Built by I. S. Dimitriev in Nikolaev for the Black Sea Fleet, Rostislav was laid down on 16 May 1843 and was launched on 1 November 1844. In 1846, she moved from Nikolaev to the naval base at Sevastopol. She saw periods of active service in 1847, 1849, and 1852–1853, during which she cruised in the Black Sea. Between these periods, she was laid up in reserve. In October 1853, after the outbreak of the Crimean War between Russia and the Ottoman Empire that month, she carried a contingent of 943 soldiers to Sukhumi.
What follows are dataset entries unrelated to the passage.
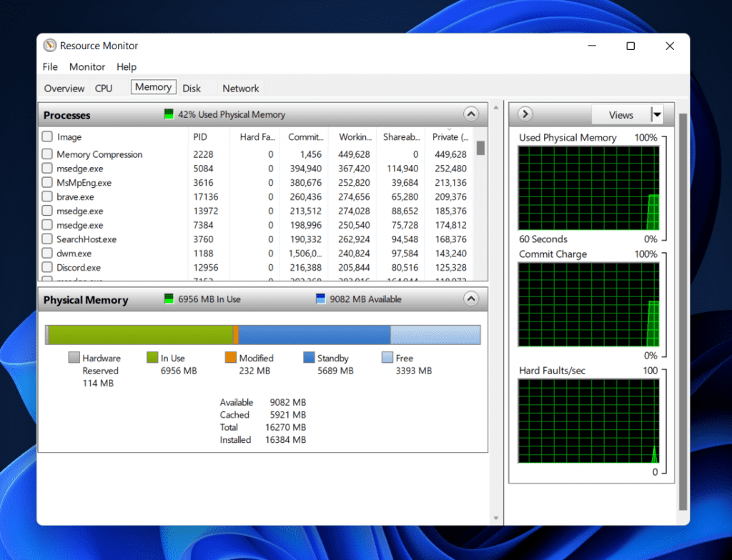Viewport: 732px width, 560px height.
Task: Check the brave.exe process checkbox
Action: coord(47,196)
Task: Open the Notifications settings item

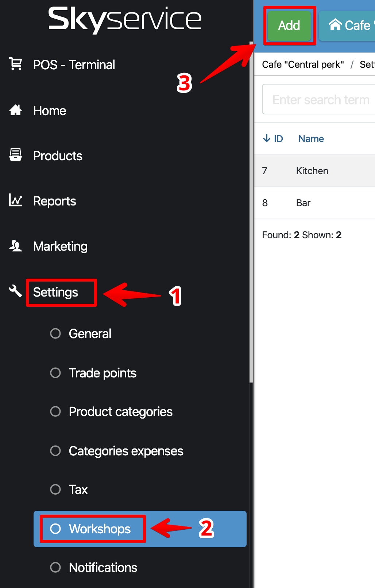Action: point(103,568)
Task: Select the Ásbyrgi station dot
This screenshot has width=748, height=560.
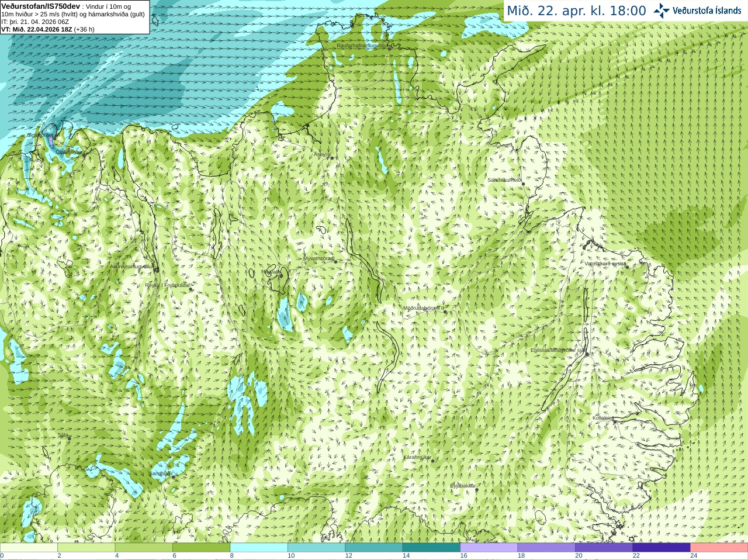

Rostislav then re-joined a squadron commanded by Vice Admiral Pavel Nakhimov to take part in the Battle of Sinop on 30 November (N.S.; 18 November O.S.). The Russian squadron, which included five other ships of the line, two frigates, and three steam ships, attacked an Ottoman squadron that consisted of seven frigates, three corvettes, and two transports. Nakhimov initially steamed into the harbor with his ships in two columns to demand the Ottomans surrender, but the Ottomans rejected the ultimatum. The Russians then anchored some 900 m away and began bombarding the Ottoman ships in the harbor. The Ottomans returned fire, initially inflicting significant damage on the Russian vessels, but the devastating power of the Paixhans shell guns quickly destroyed the Ottoman fleet. Rostislav was heavily engaged in the action, firing 3,960 rounds during the battle and sustaining 25 hits. Her crew suffered 3 killed and 105 wounded. The Ottoman fleet was completely destroyed, in large part due to the destructive power of the Russian shell-firing guns; only one Ottoman vessel escaped destruction: the steam frigate , which had fled at high speed early in the action.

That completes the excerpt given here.